WHAT YOU HAVE TO DO: Word for word, transcribe the data below from the line with "Open the Success Stories menu" to the line with "647x1403 pixels.", keeping both of those lines.

Stored entries:
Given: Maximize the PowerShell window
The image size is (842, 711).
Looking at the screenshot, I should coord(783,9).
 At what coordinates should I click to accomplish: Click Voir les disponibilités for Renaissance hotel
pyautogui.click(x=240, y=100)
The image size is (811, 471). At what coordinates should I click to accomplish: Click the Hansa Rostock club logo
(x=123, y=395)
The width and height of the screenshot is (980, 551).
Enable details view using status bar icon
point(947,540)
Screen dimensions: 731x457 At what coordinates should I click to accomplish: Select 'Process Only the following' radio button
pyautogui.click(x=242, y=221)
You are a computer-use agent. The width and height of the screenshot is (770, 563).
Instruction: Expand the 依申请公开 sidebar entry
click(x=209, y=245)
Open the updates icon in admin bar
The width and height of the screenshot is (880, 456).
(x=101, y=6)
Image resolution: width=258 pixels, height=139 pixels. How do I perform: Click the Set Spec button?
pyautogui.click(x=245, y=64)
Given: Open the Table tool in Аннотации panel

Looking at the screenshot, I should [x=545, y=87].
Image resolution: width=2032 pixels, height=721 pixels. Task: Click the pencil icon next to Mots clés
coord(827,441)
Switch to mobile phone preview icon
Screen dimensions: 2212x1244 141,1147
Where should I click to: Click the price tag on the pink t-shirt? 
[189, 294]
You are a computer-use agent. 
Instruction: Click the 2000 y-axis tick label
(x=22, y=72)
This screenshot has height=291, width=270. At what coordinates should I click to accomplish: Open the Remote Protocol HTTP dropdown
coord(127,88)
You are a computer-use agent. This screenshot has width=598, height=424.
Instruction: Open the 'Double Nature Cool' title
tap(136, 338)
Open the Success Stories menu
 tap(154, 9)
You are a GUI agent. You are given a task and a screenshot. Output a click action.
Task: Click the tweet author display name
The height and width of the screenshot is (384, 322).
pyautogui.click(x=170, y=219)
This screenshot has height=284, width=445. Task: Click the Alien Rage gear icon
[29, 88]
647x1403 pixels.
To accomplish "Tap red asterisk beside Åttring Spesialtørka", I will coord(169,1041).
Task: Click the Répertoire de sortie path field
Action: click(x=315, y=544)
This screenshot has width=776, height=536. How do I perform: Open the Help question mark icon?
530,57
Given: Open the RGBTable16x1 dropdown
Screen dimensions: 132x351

OUTPUT OF THE TASK:
Open the Success Stories menu
 tap(154, 9)
You are a GUI agent. You are given a task and a screenshot. Output a click action.
Task: Click the tweet author display name
The height and width of the screenshot is (384, 322).
pyautogui.click(x=170, y=219)
This screenshot has height=284, width=445. Task: Click the Alien Rage gear icon
[29, 88]
647x1403 pixels.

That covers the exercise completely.